## [YOUR ASSIGNMENT]
Below are some records; find each line that carries the word "click" and copy it.

───── TASK MATERIAL

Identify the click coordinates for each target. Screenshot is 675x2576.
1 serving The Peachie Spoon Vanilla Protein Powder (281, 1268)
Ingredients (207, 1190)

──────────
───── TASK MATERIAL

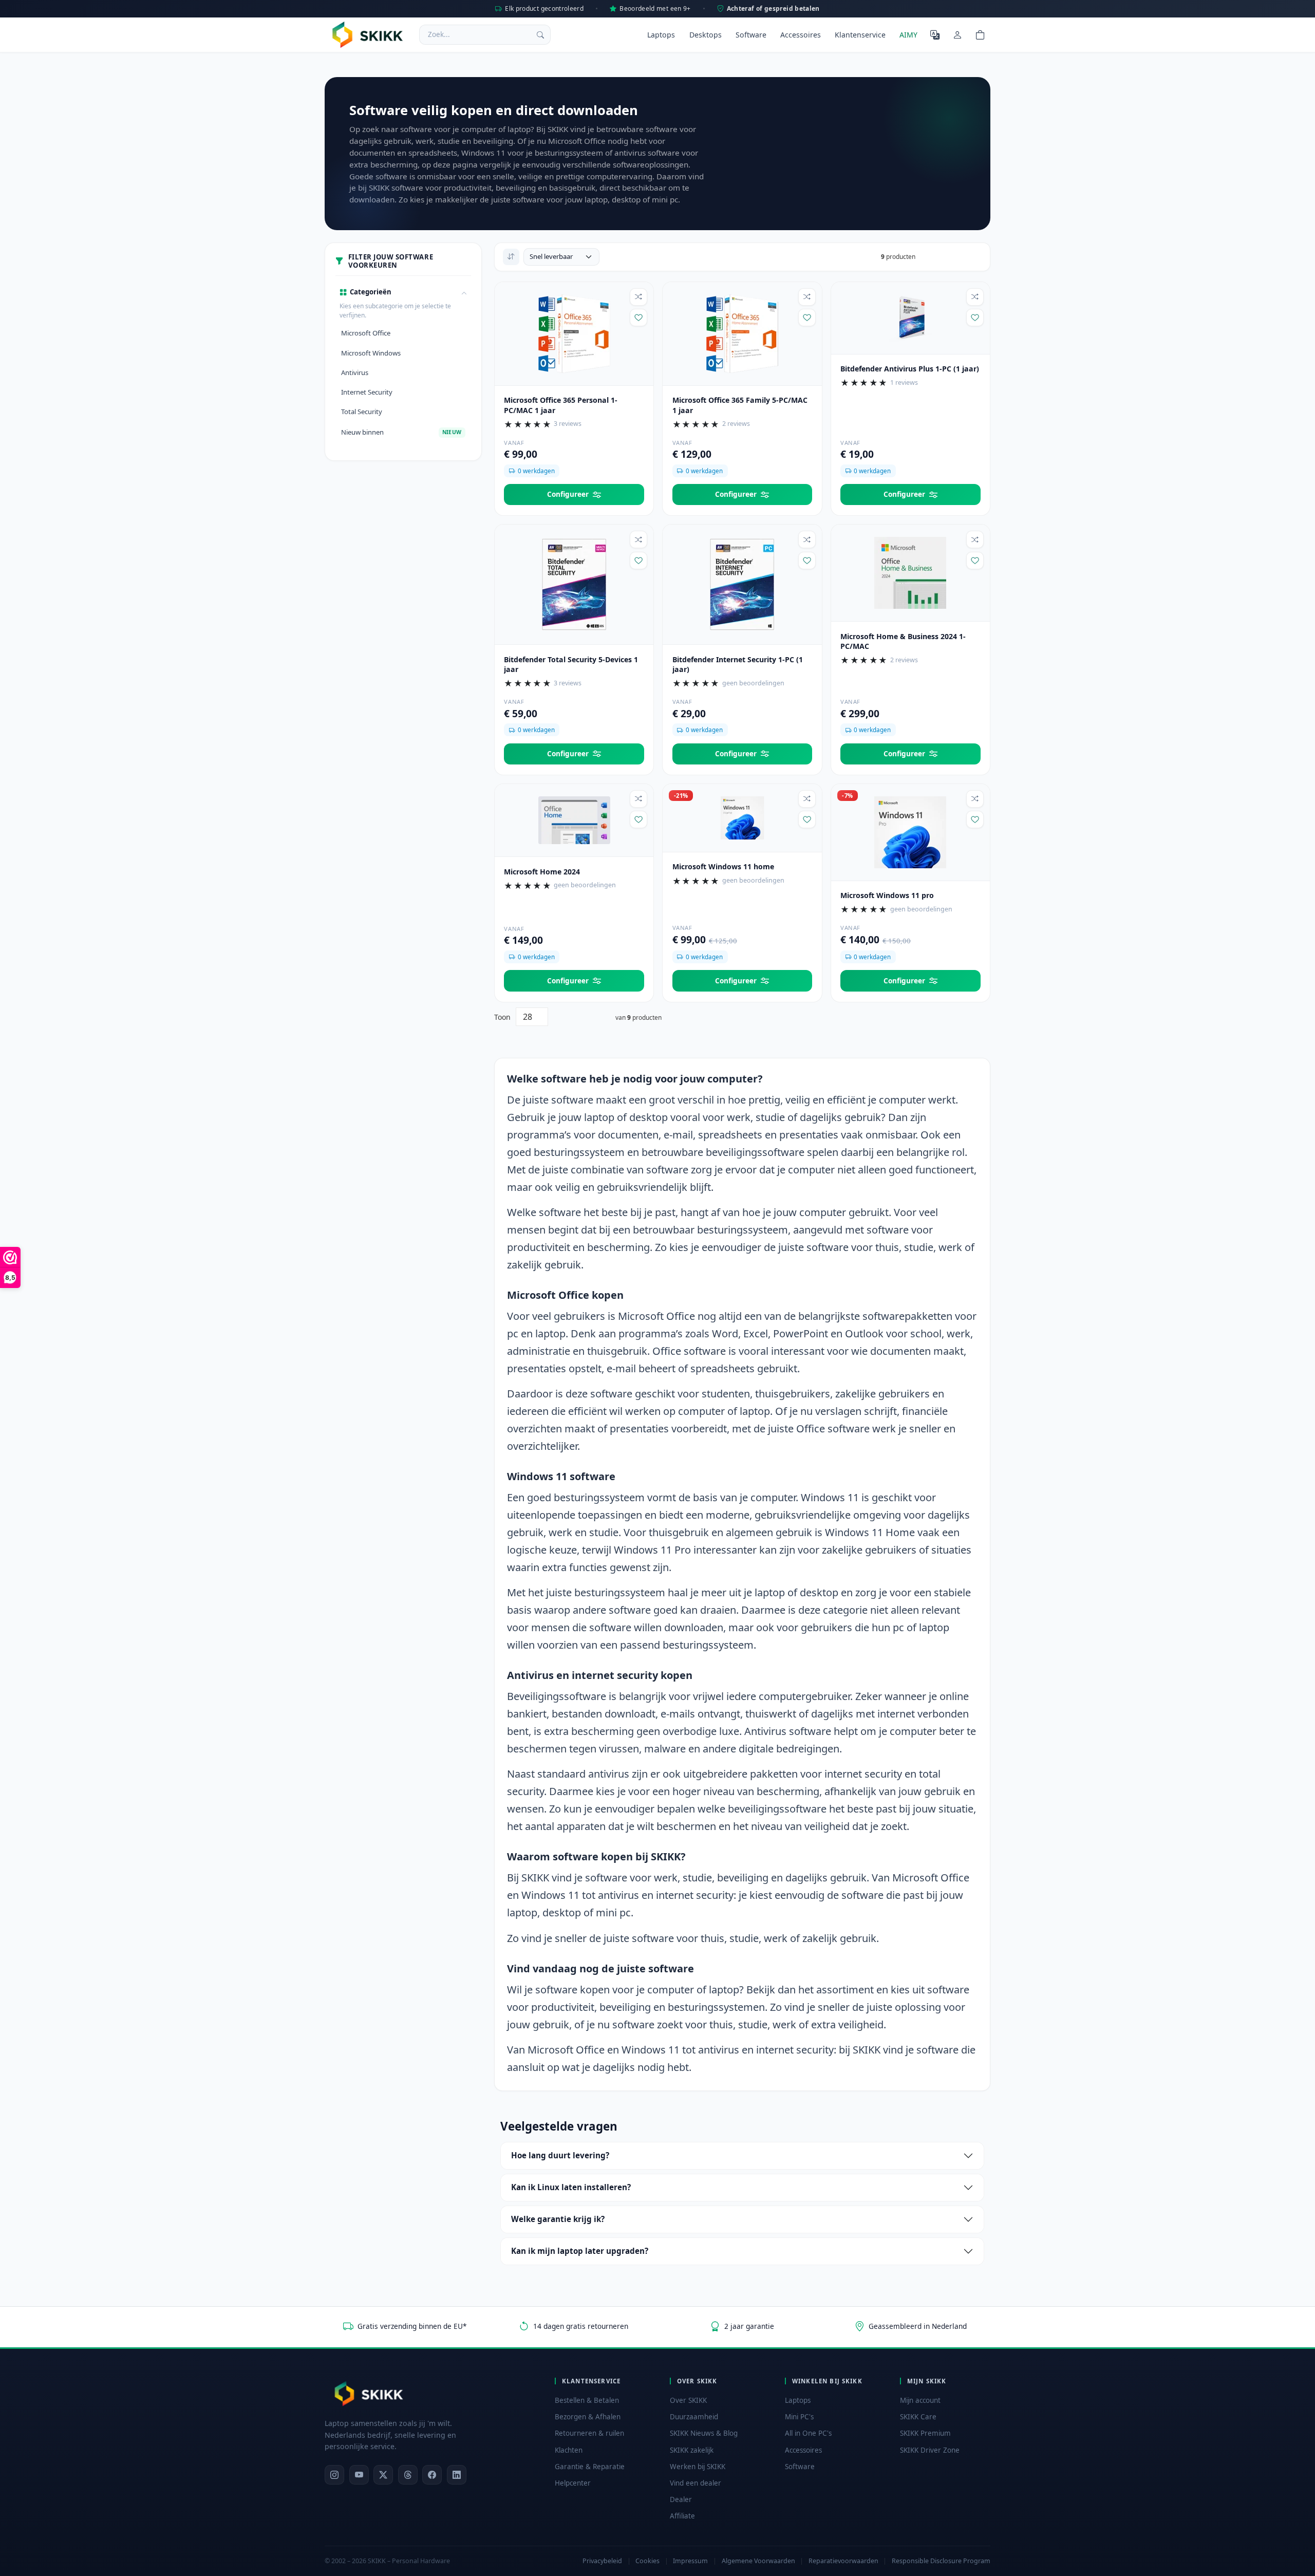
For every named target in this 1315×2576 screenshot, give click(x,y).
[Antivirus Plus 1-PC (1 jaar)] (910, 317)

──────────

## [SOLUTION TO THE EXERCISE]
Identify the click coordinates for each target. Screenshot is 675x2576.
For every named target in this 1315×2576 screenshot, give click(x,y).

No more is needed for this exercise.